Pawel Wowk selbst glaubt nicht, dass seine Tochter "einen Menschen in die Luft jagen" könnte, hält es aber für möglich, dass sie "wegen Geldes" etwa für Bespitzelung beauftragt werden könnte. Die Cousine der Verdächtigen deutete an, dass Natalia "Probleme" hatte, weil ihr Sohn Daniil als Student einer Militärschule mobilisiert werden müsste. Sie habe geweint, danach gelang es aber, die Sache mit dem Militärdienst irgendwie zu regeln. Nun sei ihr Sohn im Ausland, sagte sie.
Wie das russische Ermittlungskomitee später mitteilte, seien der Vater und weitere Verwandte sowie Teilnehmer und Mitarbeiter des Kulturfestivals "Tradition" befragt und die von Natalja Wowk gemietete Garage durchsucht worden. Die Stärke des detonierten Sprengkörpers werde noch durch eine forensische Sprengstoffanalyse ermittelt, so die Behörde weiter. Abschließend teilte das Komitee mit, dass Wowk bald auf die Fahndungsliste gesetzt wird. "Weitere an dem Verbrechen beteiligte Personen werden derzeit ermittelt."
Für die russischen Behörden gibt es keine andere Spur als diese. Zumal die Angaben der Verwandten einen Ansatz für das Motiv zeigen: Die Verdächtigte könnte einen Deal mit den ukrainischen Geheimdiensten eingegangen sein und ihren Sohn durch eine solche Tat von der Mobilisierung "freikaufen". Laut Cousine halten die Nachbarn eben diese Version für möglich - "wegen Daniil". Beide Befragten gaben auch an, dass Natalia nach der Gehirnoperation hyperaktiv und unberechenbar geworden sei. "Ich weiß nicht, was in ihrem Kopf vorgeht", so die Cousine.

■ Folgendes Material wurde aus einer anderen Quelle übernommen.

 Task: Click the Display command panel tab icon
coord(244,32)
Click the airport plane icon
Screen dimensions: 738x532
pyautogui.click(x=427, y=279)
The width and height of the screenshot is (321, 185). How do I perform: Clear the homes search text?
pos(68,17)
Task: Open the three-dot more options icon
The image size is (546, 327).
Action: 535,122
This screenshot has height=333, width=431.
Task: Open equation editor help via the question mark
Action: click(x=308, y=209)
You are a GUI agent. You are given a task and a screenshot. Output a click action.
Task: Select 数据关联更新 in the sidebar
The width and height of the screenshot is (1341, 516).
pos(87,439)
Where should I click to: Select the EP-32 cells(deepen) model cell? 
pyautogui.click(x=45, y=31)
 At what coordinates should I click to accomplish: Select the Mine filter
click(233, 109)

Russlands UN-Vertreter versprachen, dass der Fall auf internationaler Ebene besprochen wird. Auf welche Argumente wird Kiew in seiner Verteidigungsstrategie also setzen? "Das ist definitiv nicht unsere Verantwortung. Sie ist keine Bürgerin unseres Landes, wir sind nicht an ihr interessiert. Und sie befand sich nicht auf ukrainischem Gebiet", sagte Wladimir Selenskij, als er von den Journalisten auf einer Pressekonferenz gebeten wurde, den Fall zu kommentieren. Zuvor haben seine Regierungsvertreter Gedanken geäußert, dass es lächerlich sei, eine Frau mit Kind eines solchen Verbrechens zu beschuldigen.

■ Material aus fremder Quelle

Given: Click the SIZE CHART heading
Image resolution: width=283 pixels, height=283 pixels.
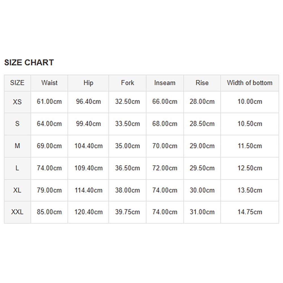Looking at the screenshot, I should [29, 63].
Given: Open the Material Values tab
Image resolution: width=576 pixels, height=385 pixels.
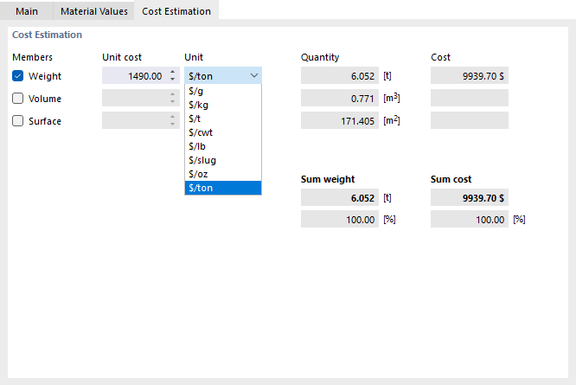Looking at the screenshot, I should pos(94,11).
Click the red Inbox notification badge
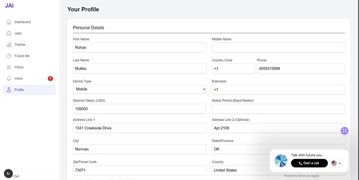The width and height of the screenshot is (359, 180). tap(50, 79)
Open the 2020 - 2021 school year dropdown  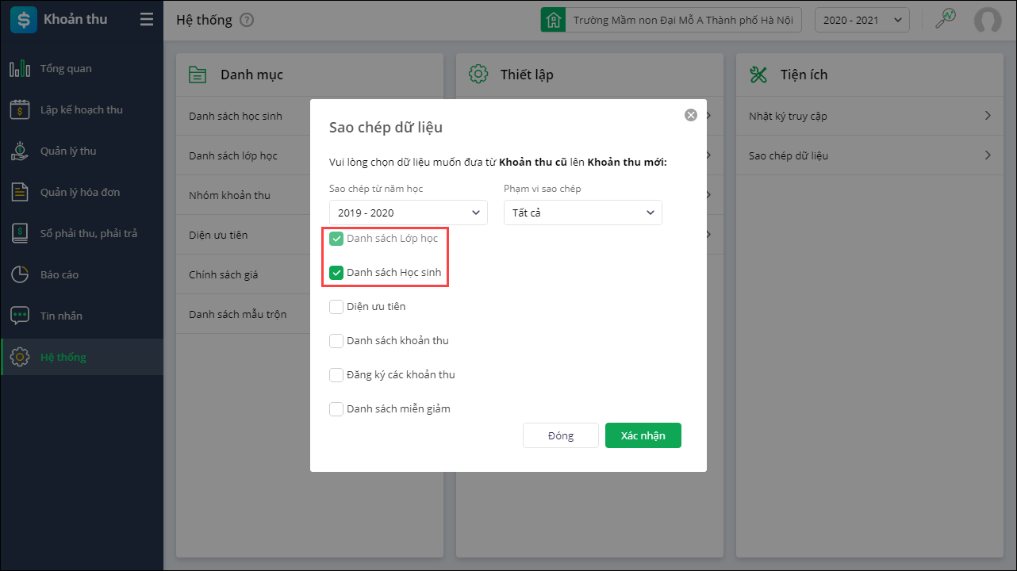pos(862,21)
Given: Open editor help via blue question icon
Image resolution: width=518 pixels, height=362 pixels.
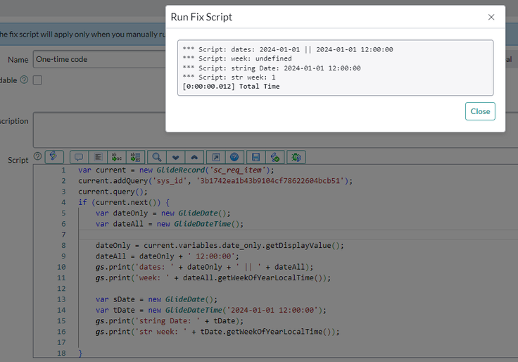Looking at the screenshot, I should coord(234,157).
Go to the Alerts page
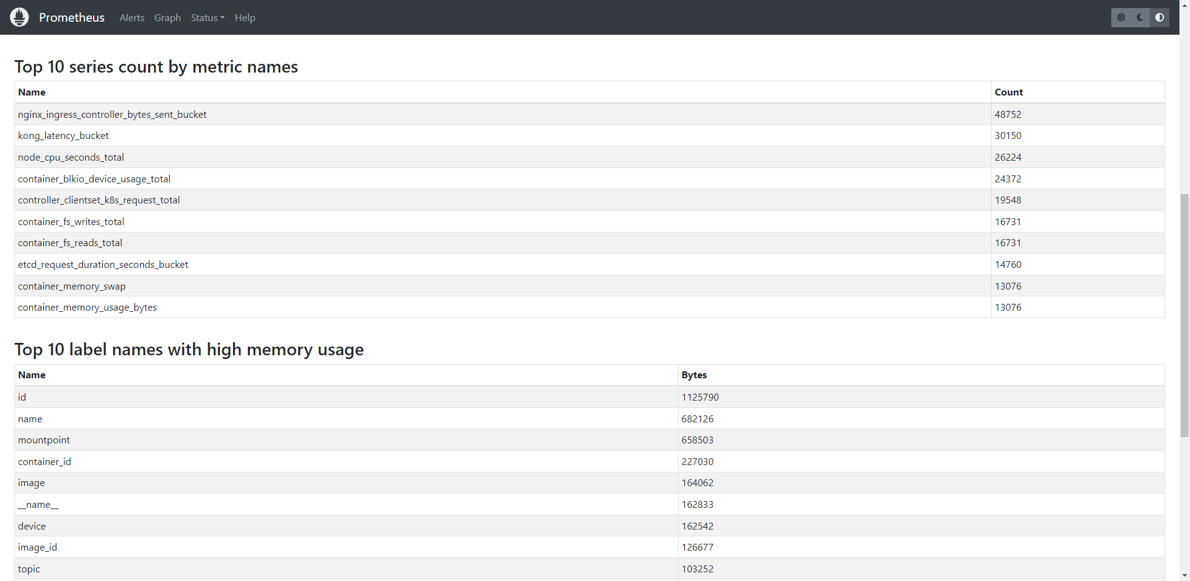Image resolution: width=1190 pixels, height=581 pixels. click(x=131, y=18)
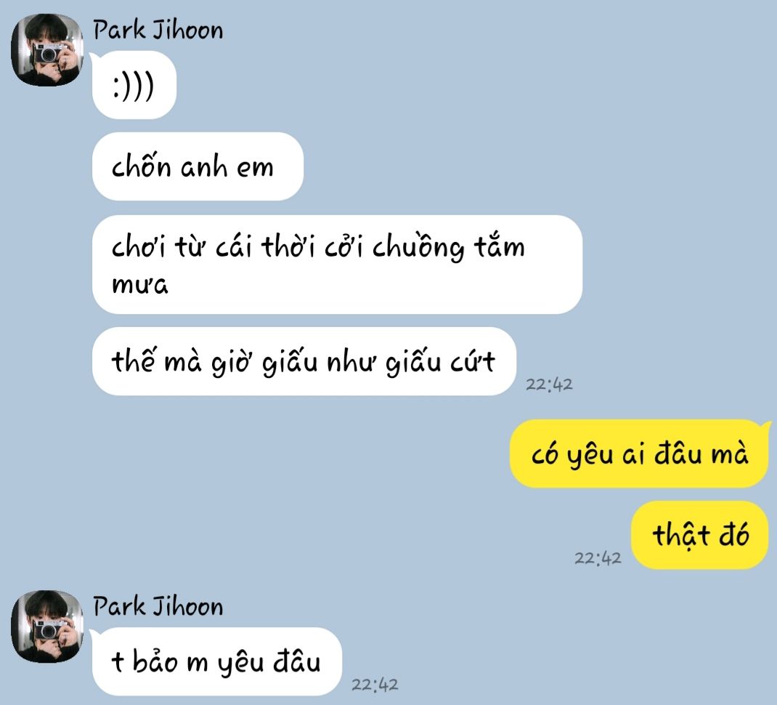Viewport: 777px width, 705px height.
Task: Open Park Jihoon's avatar beside "t bảo m yêu đâu"
Action: pyautogui.click(x=47, y=626)
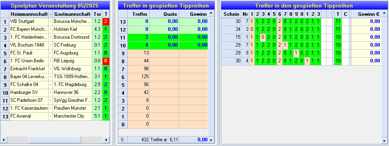Select the row with 13 Treffer
This screenshot has height=146, width=389.
[163, 22]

Argumentative Artikulation eines Präsidenten und seines Amtes sieht anders aus. Außerdem ist der Umstand, dass die mutmaßliche Täterin eine Frau mit Kind sein könnte, alles andere als "lächerlich". Denn ausgerechnet eine als Kriegsflüchtling getarnte Frau mit einem Kind könnte viel eher alle Durchgangskontrollen passieren als männliche Saboteure.
Frau als Rächerin
Die Möglichkeit, dass Natalia Wowk ihre Tat nicht aus Erpressung, sondern als überzeugte ukrainische Nationalistin begehen könnte, sollte nicht ausgeschlossen sein. Ihr Vater äußert da allerdings Zweifel. "Ich glaube nicht, dass sie so eine 'Ukrainerin' war." Jedenfalls, und das darf an dieser Stelle erwähnt werden, hat die Beteiligung der Frauen im Guerillakampf und bei Sabotageaktionen in der Geschichte des ukrainischen Nationalismus lange Tradition.

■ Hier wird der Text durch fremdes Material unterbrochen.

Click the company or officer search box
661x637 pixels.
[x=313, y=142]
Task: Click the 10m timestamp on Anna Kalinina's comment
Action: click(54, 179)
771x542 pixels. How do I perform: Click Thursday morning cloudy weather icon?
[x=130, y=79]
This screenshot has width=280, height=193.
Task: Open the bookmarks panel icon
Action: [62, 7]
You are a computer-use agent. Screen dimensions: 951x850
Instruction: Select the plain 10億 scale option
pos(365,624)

Die ukrainische Publizistin Miroslawa Berdnik hat über die Bandera-Bewegung geforscht und teilte am Dienstag via Facebook ein von ihr eigenhändig im Archiv des ukrainischen Sicherheitsdienstes kopiertes Foto einer Kämpferin als Beispiel.
Der russische Schriftsteller, Politiker und ehemalige Volkswehrangehörige im Donbass Sachar Prilepin erinnerte am Dienstag im russischen Fernsehen daran, dass ukrainische Geheimdienste bei Terroraktionen auf dem Territorium der beiden Donbass-Republiken traditionell auf Frauen setzten. So wurde nach bisher bekannten Informationen der Feldkommandeur Michail Tolstych (Giwi) im Februar 2017 in seinem Kabinett durch Sprengstoff getötet, den die Kiewer Studentin Anastasija Petriga in eine Tisch-Schublade gelegt haben soll.
Insgesamt sind ukrainische Frauen im nationalistisch gefärbten Aktivismus sehr aktiv. In der Regel sind es junge Frauen, die radikal-russophobe Aktionen und Performances auf europäischen Straßen durchführen und Menschen wegen ihres loyalen Verhältnisses zu Russland anpöbeln und denunzieren. Die von ihnen provozierten Skandale stellen sie dann stolz ins Netz. Im April sorgte ein Video für Aufsehen, in dem eine ukrainische Schauspielerin, als Hexe in Nationaltracht verkleidet, einem Klischee-Russen mit einer Sichel die Kehle durchschneidet. Die Macher des Videos griffen dabei bewusst auf heidnisch-mystische Elemente der ukrainischen Volkskultur zurück, die Leser aus den Werken von Nikolai Gogol sehr gut kennen.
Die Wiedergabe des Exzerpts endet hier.